● **WHAT TO WORK ON**
Copy out the records word for word, from the line with "How do I perform: Click the Origin" to the line with "Action: click(x=1560, y=103)", and include both of those lines.

-- Begin RECORDS SHOWN --

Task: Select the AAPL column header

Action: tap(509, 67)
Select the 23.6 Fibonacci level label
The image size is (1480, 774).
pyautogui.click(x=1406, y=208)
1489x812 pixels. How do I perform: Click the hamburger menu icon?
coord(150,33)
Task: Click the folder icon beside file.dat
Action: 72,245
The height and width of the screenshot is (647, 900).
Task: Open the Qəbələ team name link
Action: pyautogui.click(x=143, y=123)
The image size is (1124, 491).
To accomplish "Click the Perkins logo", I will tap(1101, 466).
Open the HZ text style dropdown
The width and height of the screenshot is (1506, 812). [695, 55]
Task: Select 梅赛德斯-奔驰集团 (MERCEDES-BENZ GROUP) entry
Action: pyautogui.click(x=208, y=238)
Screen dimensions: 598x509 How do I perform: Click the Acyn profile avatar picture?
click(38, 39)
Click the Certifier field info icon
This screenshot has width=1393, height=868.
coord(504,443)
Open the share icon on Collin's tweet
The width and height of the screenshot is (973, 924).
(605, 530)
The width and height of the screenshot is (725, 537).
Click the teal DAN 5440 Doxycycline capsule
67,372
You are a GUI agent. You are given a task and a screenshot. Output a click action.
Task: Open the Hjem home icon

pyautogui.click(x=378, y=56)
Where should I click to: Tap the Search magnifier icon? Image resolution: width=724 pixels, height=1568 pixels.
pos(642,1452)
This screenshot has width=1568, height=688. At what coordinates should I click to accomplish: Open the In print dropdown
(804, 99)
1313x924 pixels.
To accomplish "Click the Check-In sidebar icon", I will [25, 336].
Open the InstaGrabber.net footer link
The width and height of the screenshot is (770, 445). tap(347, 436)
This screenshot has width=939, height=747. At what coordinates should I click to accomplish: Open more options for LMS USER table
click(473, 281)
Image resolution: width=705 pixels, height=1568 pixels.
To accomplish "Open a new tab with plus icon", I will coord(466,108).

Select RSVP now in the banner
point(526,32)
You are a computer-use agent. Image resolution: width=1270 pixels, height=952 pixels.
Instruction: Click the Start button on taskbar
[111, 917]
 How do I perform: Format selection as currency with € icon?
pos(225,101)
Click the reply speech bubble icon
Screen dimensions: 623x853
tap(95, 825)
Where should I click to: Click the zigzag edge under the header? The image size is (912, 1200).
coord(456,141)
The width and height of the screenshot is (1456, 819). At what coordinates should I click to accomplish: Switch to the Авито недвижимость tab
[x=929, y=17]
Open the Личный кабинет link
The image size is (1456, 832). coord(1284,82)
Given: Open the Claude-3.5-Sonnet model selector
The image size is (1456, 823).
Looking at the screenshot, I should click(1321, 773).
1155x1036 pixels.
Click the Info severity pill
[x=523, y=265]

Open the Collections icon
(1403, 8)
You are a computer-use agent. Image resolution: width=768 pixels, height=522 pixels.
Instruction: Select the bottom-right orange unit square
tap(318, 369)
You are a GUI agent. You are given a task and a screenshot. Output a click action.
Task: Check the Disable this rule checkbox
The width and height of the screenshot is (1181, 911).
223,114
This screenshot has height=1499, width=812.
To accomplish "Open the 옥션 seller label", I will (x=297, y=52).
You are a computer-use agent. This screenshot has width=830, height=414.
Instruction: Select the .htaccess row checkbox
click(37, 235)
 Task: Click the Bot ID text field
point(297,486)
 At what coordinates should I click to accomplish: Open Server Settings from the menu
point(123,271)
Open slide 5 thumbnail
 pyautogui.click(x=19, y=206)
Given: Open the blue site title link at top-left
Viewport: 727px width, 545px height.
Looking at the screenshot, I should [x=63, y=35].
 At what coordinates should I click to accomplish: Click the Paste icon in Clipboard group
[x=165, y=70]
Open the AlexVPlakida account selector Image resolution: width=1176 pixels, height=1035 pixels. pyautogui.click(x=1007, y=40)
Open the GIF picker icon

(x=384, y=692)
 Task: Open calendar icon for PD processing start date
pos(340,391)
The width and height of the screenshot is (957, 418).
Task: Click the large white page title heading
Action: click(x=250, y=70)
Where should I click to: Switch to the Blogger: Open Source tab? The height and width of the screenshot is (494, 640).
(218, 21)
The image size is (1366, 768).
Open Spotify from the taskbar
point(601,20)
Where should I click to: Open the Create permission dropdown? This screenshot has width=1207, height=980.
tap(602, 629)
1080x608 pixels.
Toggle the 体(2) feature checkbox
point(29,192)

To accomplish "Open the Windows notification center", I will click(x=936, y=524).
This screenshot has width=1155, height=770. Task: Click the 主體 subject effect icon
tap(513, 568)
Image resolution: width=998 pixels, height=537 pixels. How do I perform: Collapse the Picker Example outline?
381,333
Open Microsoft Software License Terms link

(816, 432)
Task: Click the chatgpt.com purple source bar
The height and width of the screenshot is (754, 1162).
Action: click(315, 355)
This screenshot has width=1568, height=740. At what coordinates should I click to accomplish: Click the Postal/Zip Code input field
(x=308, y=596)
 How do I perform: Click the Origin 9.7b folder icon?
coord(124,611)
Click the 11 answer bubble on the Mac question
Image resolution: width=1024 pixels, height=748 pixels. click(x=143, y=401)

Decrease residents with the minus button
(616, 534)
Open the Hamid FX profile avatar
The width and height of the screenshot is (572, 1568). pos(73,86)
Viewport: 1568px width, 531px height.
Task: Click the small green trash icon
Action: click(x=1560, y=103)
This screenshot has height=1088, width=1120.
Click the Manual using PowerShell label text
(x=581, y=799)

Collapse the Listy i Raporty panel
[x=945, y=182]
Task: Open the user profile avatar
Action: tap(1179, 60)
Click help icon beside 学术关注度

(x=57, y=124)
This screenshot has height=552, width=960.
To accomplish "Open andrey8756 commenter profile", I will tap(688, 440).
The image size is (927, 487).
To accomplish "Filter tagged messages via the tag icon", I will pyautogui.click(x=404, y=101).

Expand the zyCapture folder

-- End RECORDS SHOWN --

● **RESULT BELOW**
 How do I perform: Click the Origin 9.7b folder icon?
coord(124,611)
Click the 11 answer bubble on the Mac question
Image resolution: width=1024 pixels, height=748 pixels. click(x=143, y=401)

Decrease residents with the minus button
(616, 534)
Open the Hamid FX profile avatar
The width and height of the screenshot is (572, 1568). pos(73,86)
Viewport: 1568px width, 531px height.
Task: Click the small green trash icon
Action: click(x=1560, y=103)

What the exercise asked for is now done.